Trumble frames this foraying early with ideas from Aristotle, who believed the “most promising seat of the sense of touch” was the heart, and deemed touch the most basic of all the senses. With this foundation, chapters like “The Finger of God” (examining symbolism in most major religions) to “Gloves” (of the days when gloves not only represented high fashion, but also served other steamy purposes such as love tokens and even promissory notes), illuminate the finger’s probing of a multitude of matters.
Trumble additionally delves into fingers as expression, amusingly illustrating for anyone who’s ever roamed the counters at department stores looking for nail polish in “Pink Passion,” “Catherine the Grape,” or “I’m Not Really a Waitress” an era when nail shade was not only considered racy, but perhaps pathological (one physician told the American Psychological Association in 1932 that “bobbed hair and tinted nails were a form of self-mutilation no less harmful than the abnormal cutting off of an arm or starving oneself to death”). And the chapter “The Finger of Combat” lends even more appeal as it tailors to any of us who’ve ever encountered a jerk in traffic and employed the “middle finger,” or any of the gesture’s counterparts around the globe.

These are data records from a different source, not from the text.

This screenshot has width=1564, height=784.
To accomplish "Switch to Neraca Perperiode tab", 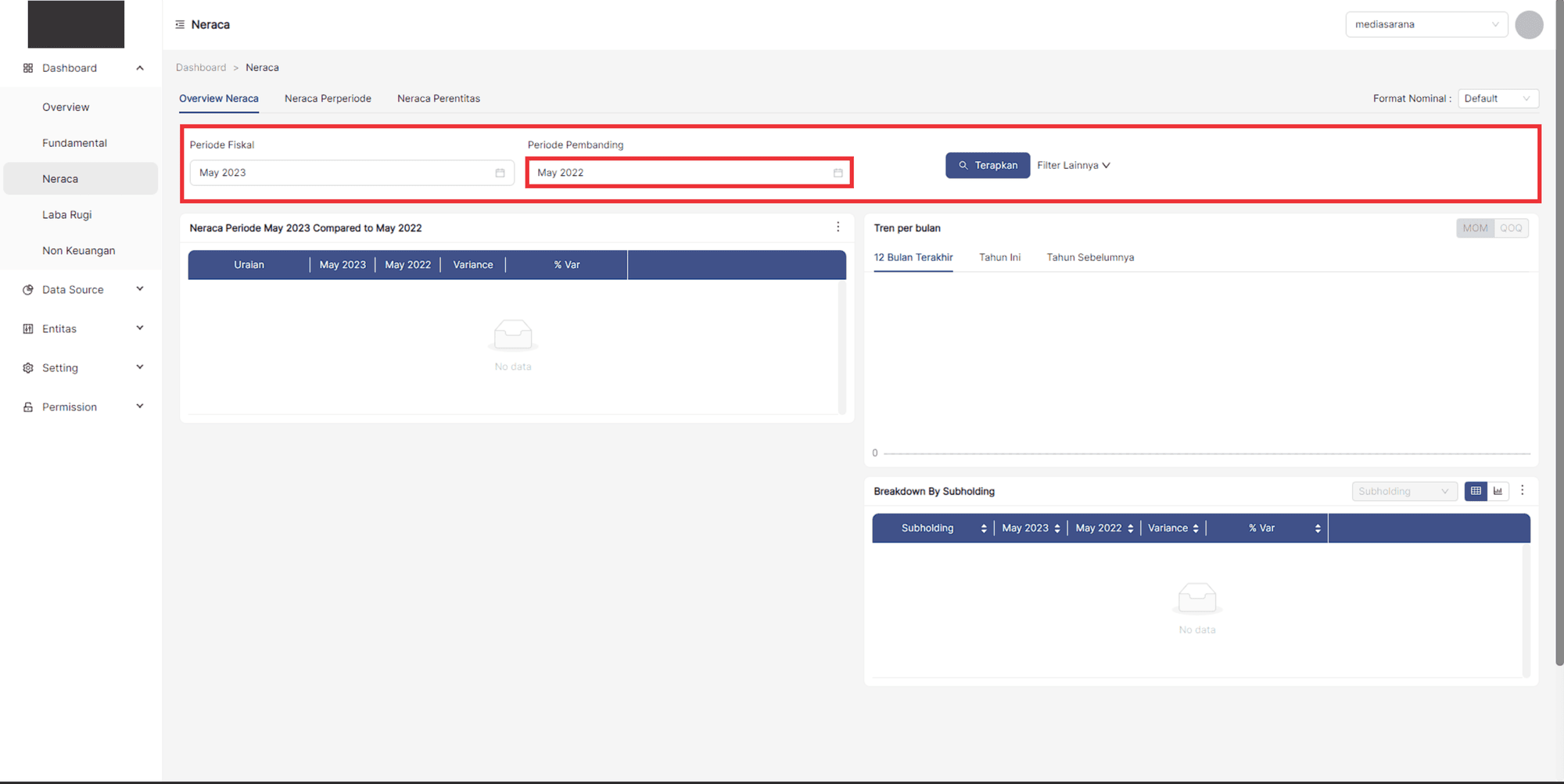I will 328,98.
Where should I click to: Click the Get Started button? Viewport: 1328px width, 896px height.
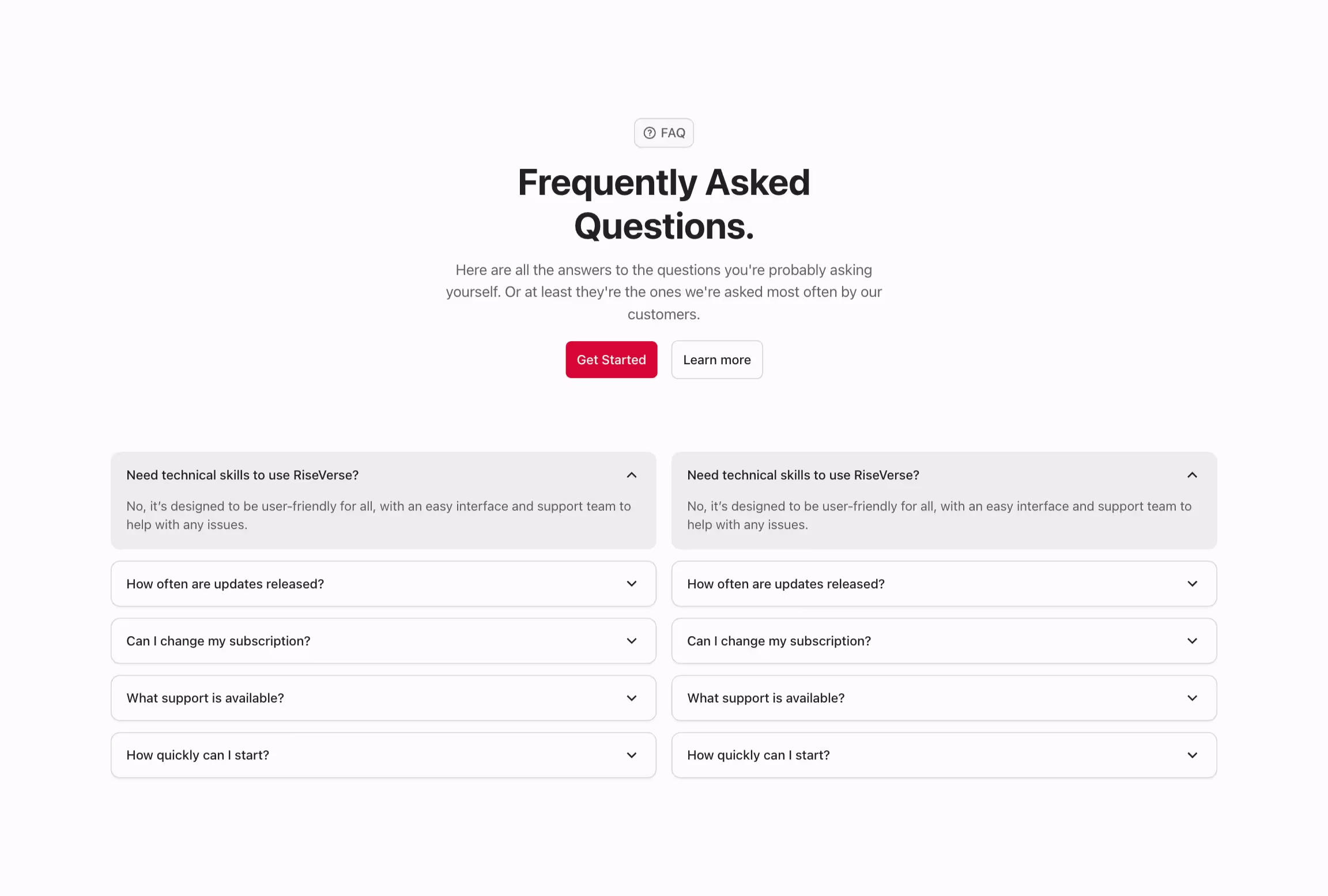[x=611, y=360]
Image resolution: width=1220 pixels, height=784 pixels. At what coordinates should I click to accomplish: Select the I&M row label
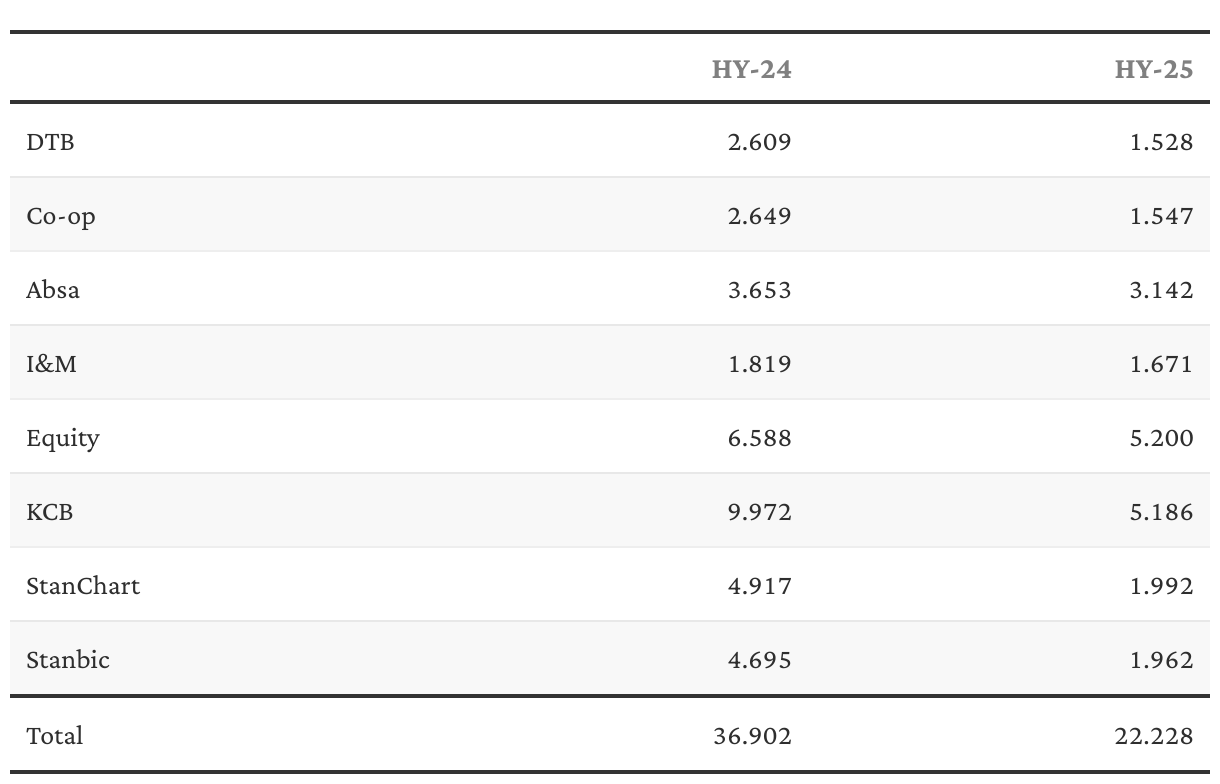tap(52, 364)
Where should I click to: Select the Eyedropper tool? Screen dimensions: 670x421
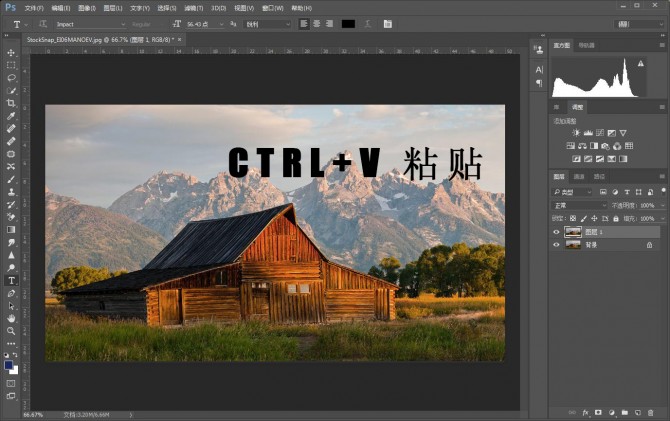tap(11, 116)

It is this sort of humor that keeps such a potentially tedious subject from becoming dry. For example, when explaining the purpose of the subset of Hox genes which are responsible for the development of five fingers on each hand instead of, say, four or six, as well as their role in the development of male and female sex organs, Trumble quips, “No doubt this will raise the question at the back of the classroom as to why men do not develop an exciting array of five penises and women five clitorises. The answer would appear to be that to set in train the further miracle of human reproduction only one of each is ever necessary, and while no doubt amusing, any more than that would be an indulgence and occasionally inconvenient.”
Trumble’s art historian side allows him to correlate the evolution of fingers’ purpose with masterpieces. Alongside the rise and fall of glove wearing, for instance, he notes gloves’ symbolic absence on women in the works of Picasso, Matisse, and other modern masters. Regarding the controversy of nail polish, Trumble points out images of “filbert nails” in the paintings of Dante Gabriel Rossetti and Holman Hunt. In the section entitled “The Finger and the Hand,” the author describes a family resemblance in the hands of God and Adam in Michelangelo’s “The Creation of Adam.” Trumble notes of the differences, “Michelangelo has carefully inscribed each hand with contrasting signs of age. The joints of God’s thumb are bigger and maybe stronger; the nail is broader, perhaps worn…”
Where Trumble elevates beyond, say, fingers’ role in the works of Michelangelo and Grünewald, is in his voyage beyond the products of painting and sculpture, of writing and gestures, into the often humorous profundity of humanity. He states, “This book offers not a Casaubon-like map-and-compass of the human digit, so much as a means by which the finger may point with some precision to curious, often funny, and ever more surprising aspects of us.”
Trumble describes the goal of his book is “not to provide an exhaustive history of finger words or of numbers to the power of ten, hand and finger gestures, or sign languages or to account for the ‘finger of scorn,’ or to trace the complicated history of finger bowls.” Instead, he states, it is “to cast a revolving beam across a surprisingly complicated fingerscape, the particularities of which should make possible further navigation.” Considering his sizable expansion into both the cosmic and the earthly, the artistic and the utilitarian, it seems his mission is indeed quite possible.